Quote the lines of the data below verbatim, beginning at the line that contains "Task: Select Verifica" and ending at the last line, both included, and excluding pictures.

——————————

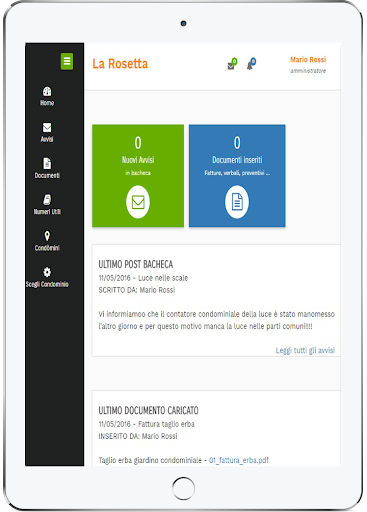Download the 01_fattura_erba.pdf file
The image size is (367, 512).
(239, 460)
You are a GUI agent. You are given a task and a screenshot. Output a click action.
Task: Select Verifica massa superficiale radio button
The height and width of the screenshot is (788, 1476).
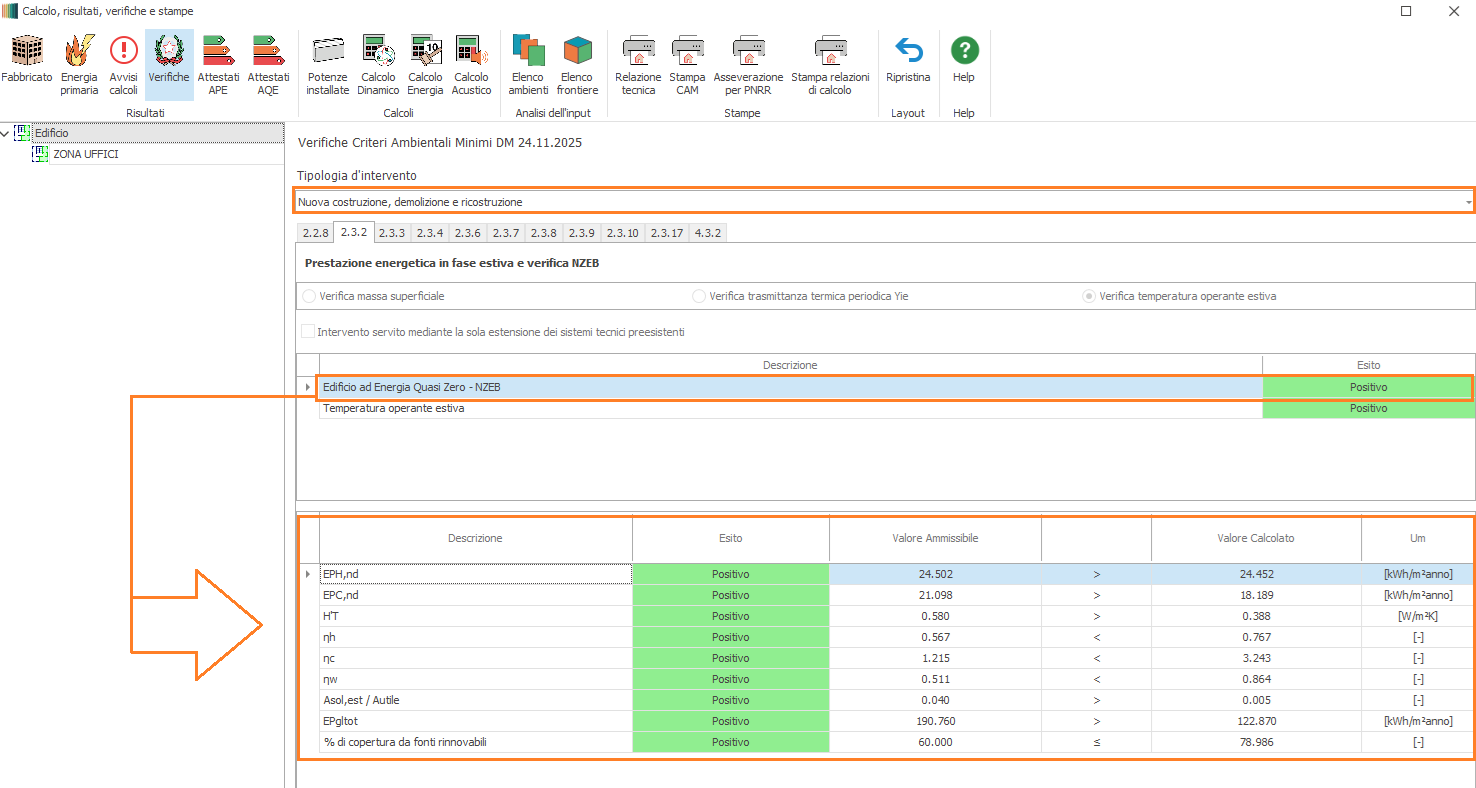[x=310, y=296]
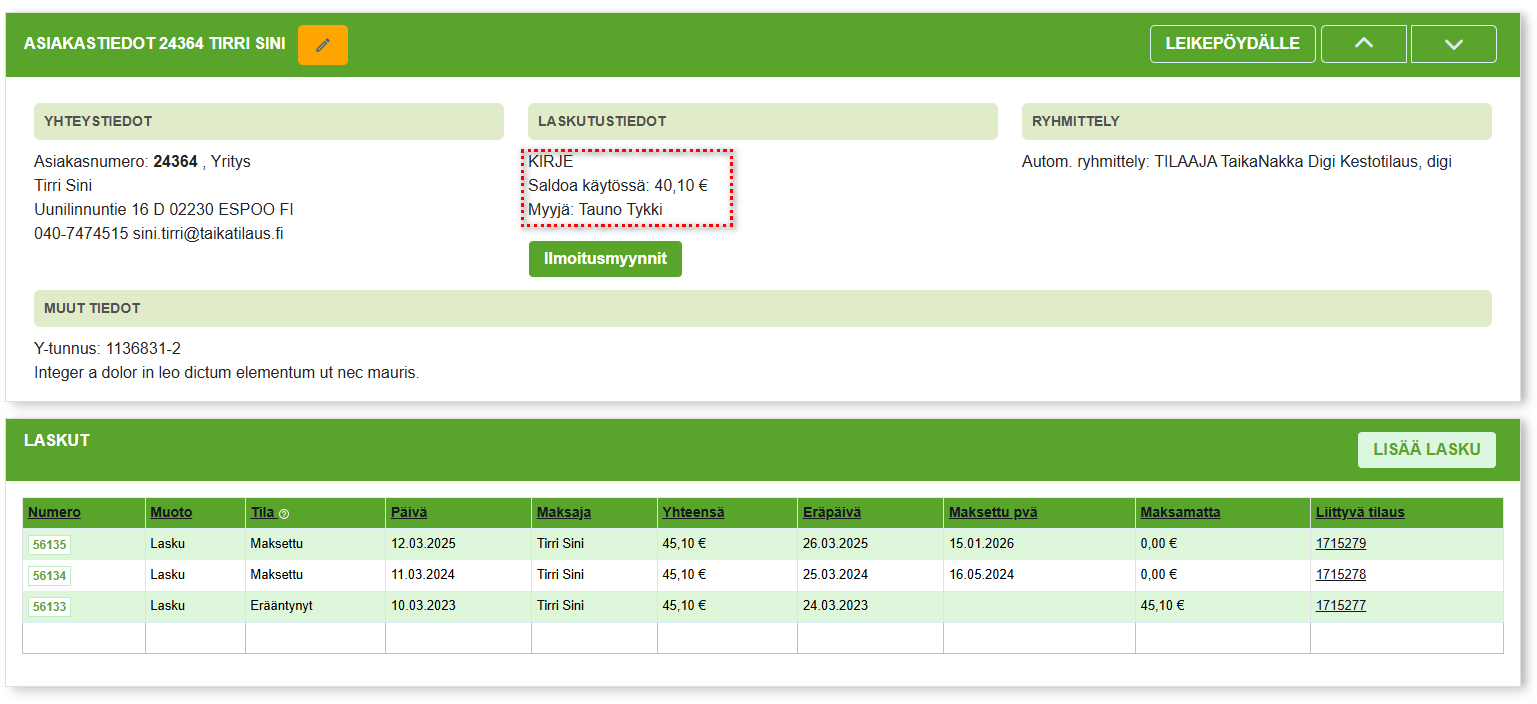Sort by Maksaja column header
Screen dimensions: 1537x704
563,513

——————————

■ RESPONSE FOR THIS EXERCISE ■
Task: Select Verifica massa superficiale radio button
The height and width of the screenshot is (788, 1476).
[x=310, y=296]
Sort by Maksaja column header
Screen dimensions: 1537x704
563,513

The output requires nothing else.